Some brokerage firms assist shareholders to reinvest dividends earned even companies that do not have a formal DRP program. The only limitation to broker-run DRPs is it can apply to dividends alone and not open cash purchases which are referred to as optional cash purchases.
Salient features of DRIP investment
Enrolling in a DRIP scheme of a company is quite simple and can even be done online. Once an investor enrolls, the dividend amounts get automatically reinvested in the company without any further reference. A redeeming feature of several DRIPs is they facilitate a purchase plan with direct stocks. This further helps in steady transaction procedures of buying additional stock shares by allowing the stock amount to be debited directly from investor’s bank account. Purchases through dividend reinvestment programs generally attract no commission payment.

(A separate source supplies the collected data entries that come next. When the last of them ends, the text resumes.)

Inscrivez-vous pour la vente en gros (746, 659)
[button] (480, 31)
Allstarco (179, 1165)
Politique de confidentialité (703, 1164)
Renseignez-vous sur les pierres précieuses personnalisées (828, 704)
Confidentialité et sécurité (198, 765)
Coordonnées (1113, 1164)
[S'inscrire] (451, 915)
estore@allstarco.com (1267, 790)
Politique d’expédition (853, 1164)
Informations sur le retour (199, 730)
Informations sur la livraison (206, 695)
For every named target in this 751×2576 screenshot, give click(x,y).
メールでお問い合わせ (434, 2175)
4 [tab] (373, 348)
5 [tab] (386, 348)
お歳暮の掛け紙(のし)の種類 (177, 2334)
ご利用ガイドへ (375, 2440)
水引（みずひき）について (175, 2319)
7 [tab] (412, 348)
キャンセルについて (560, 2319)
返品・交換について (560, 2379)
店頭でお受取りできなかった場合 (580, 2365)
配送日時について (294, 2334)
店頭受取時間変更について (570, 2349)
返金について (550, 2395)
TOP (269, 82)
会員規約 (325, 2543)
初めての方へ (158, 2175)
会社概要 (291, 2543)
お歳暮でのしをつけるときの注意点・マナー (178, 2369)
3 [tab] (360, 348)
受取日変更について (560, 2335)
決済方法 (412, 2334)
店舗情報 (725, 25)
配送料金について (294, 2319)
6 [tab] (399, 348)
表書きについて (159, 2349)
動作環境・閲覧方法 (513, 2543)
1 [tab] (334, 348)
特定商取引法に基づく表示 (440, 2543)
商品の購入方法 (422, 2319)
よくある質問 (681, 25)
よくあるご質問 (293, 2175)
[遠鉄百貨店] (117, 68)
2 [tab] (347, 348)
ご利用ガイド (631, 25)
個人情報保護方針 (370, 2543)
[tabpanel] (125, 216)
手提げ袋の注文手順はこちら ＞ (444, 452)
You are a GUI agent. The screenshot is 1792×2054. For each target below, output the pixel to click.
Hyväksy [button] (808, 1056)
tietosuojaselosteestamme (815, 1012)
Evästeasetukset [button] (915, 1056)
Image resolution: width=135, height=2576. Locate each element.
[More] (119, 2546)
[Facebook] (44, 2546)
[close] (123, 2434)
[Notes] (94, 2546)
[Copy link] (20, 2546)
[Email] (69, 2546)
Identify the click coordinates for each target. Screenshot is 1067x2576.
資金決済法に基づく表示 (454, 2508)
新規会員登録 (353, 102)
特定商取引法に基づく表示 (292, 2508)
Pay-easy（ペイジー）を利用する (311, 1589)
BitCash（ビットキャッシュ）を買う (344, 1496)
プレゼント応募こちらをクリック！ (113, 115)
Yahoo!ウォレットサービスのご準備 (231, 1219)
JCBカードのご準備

Further, DRP permits purchasing even fractional shares by the investor. If an investor is patient and willing to bide time, this can steadily enlarge wealth in the investor’s bank account. But flexibilities and restrictions come together. Through DRIP, an investor has no option but to get dividend for a few discrete shares.
Few negative aspects
Even if the investor is enrolled in DRIP and does not receive cash payments, the investor is still obliged to pay the applicable tax on the dividend income. The tax authorities are not particularly concerned whether the dividend is received as cash or reinvested in the company. While some DRIPs are offered free of charge, quite a lot of them entail payment of commissions.
As DRIP is more in the nature of equity shares, the investor may enjoy profits when the company’s share prices rise but will lose whenever the company share prces decline. Another downside of DRP is the investor must keep track and maintain records of the purchases. This is necessary to know all about all the calculation procedures of capital gains tax for the shares sold by the investor.
There is no denying that DRP investment can be a profitable proposition in the long run. One can even start investing with small sums of money and then keep investing as frequently as one has spare money and also reinvesting dividends. DRIP is the ideal investment route particularly for people with modest income who also have the compelling necessity to save money for future needs.